> [PROBLEM TO WORK ON] Copy out all of the following material line for line, leaving every character unchanged.
# # # # # # #
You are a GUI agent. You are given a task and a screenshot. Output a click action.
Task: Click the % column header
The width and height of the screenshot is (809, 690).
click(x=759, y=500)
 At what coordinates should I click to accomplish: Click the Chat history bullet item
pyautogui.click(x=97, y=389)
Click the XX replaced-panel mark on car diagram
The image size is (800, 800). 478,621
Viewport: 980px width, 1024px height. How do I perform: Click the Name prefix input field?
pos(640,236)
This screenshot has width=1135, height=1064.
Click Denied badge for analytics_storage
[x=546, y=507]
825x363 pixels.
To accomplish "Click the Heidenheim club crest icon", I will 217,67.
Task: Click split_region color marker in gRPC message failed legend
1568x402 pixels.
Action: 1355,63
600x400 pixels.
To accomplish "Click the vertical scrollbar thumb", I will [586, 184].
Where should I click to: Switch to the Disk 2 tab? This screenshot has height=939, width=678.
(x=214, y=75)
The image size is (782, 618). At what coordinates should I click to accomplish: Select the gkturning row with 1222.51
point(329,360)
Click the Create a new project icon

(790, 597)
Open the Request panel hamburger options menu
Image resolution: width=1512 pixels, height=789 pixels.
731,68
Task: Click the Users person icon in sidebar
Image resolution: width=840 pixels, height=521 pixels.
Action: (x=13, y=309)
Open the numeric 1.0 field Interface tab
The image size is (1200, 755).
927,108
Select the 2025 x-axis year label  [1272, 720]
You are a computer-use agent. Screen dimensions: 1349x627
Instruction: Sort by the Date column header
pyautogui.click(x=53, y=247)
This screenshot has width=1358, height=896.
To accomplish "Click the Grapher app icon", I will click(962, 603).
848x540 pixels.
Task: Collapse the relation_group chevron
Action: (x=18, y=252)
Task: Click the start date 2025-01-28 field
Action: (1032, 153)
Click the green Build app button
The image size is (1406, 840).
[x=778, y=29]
# # # # # # #
> [EXPECTED ANSWER]
You are a GUI agent. You are given a task and a screenshot. Output a click action.
Task: Click the % column header
The width and height of the screenshot is (809, 690).
click(x=759, y=500)
 At what coordinates should I click to accomplish: Click the Chat history bullet item
pyautogui.click(x=97, y=389)
Click the XX replaced-panel mark on car diagram
The image size is (800, 800). 478,621
Viewport: 980px width, 1024px height. How do I perform: Click the Name prefix input field?
pos(640,236)
This screenshot has width=1135, height=1064.
Click Denied badge for analytics_storage
[x=546, y=507]
825x363 pixels.
To accomplish "Click the Heidenheim club crest icon", I will 217,67.
Task: Click split_region color marker in gRPC message failed legend
1568x402 pixels.
Action: 1355,63
600x400 pixels.
To accomplish "Click the vertical scrollbar thumb", I will [586, 184].
Where should I click to: Switch to the Disk 2 tab? This screenshot has height=939, width=678.
(x=214, y=75)
The image size is (782, 618). At what coordinates should I click to accomplish: Select the gkturning row with 1222.51
point(329,360)
Click the Create a new project icon

(790, 597)
Open the Request panel hamburger options menu
Image resolution: width=1512 pixels, height=789 pixels.
731,68
Task: Click the Users person icon in sidebar
Image resolution: width=840 pixels, height=521 pixels.
Action: (x=13, y=309)
Open the numeric 1.0 field Interface tab
The image size is (1200, 755).
927,108
Select the 2025 x-axis year label  [1272, 720]
You are a computer-use agent. Screen dimensions: 1349x627
Instruction: Sort by the Date column header
pyautogui.click(x=53, y=247)
This screenshot has width=1358, height=896.
To accomplish "Click the Grapher app icon", I will click(962, 603).
848x540 pixels.
Task: Collapse the relation_group chevron
Action: (x=18, y=252)
Task: Click the start date 2025-01-28 field
Action: (1032, 153)
Click the green Build app button
The image size is (1406, 840).
[x=778, y=29]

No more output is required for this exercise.